++++ Texte à analyser

Ça y est, ils sont sortis !
Le président chilien Sebastián Piñera a tiré tous les bénéfices du spectacle, les sondages ont grimpé à toute volée. Il aura été « le premier » à leur parler devant les caméras, « le premier » à leur donner l'accolade, « le premier » à leur présenter sa femme… tout comme les grandes marques internationales ont voulu être « les premières » à leur avoir envoyé du shampoing, de la mousse à raser, des baskets… et les journalistes « les premiers » à recueillir le premier baiser, la première sortie dans la rue, le premier verre de vin, le premier réveil…
Mais demain ? Demain ils seront aussi les premiers à les oublier. Comme on a oublié les 23 autres mineurs, morts et officiellement enregistrés (sans compter les autres qui n'auront pas été déclarés) dans les mines chiliennes en 2009.
Qu'en pensent « los 33 » ?

++++++++

D'après le texte à analyser ci-dessus, combien de mineurs morts dans les mines chiliennes en 2009 ont été officiellement enregistrés ?

++++ Données affichées

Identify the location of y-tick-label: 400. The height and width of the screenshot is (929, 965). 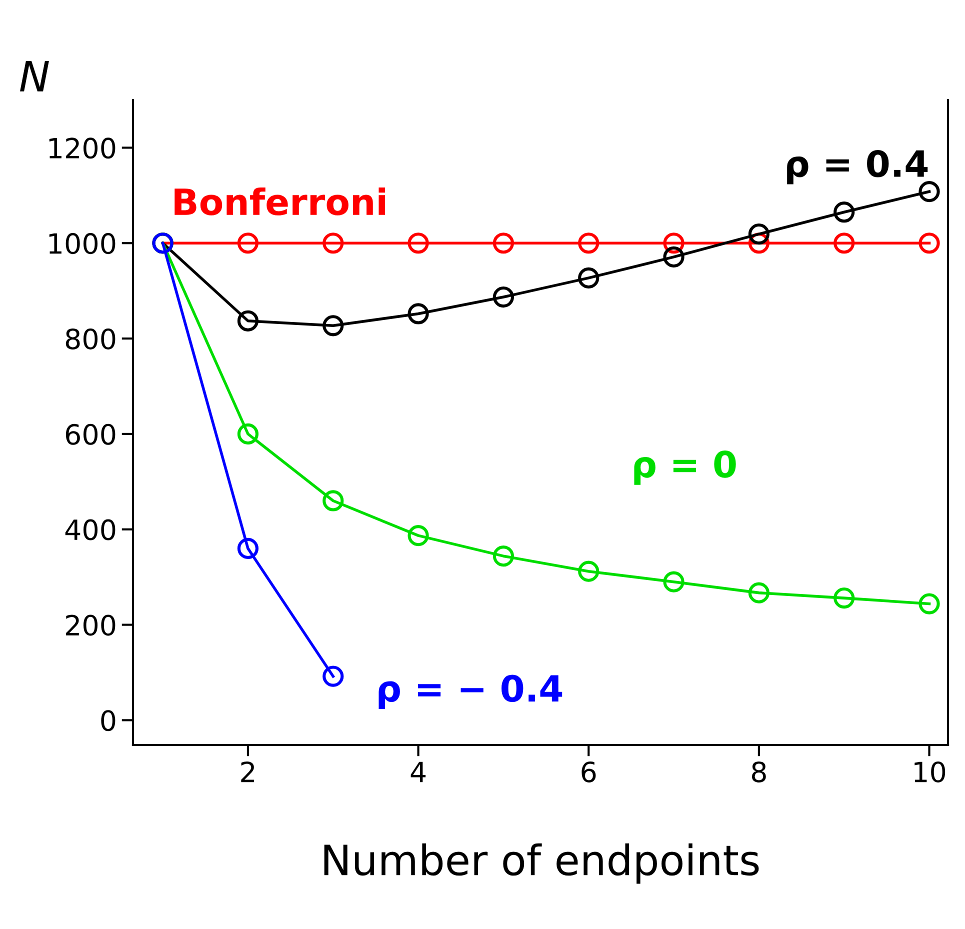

++++++++

**Réponse écrite:** 23 mineurs.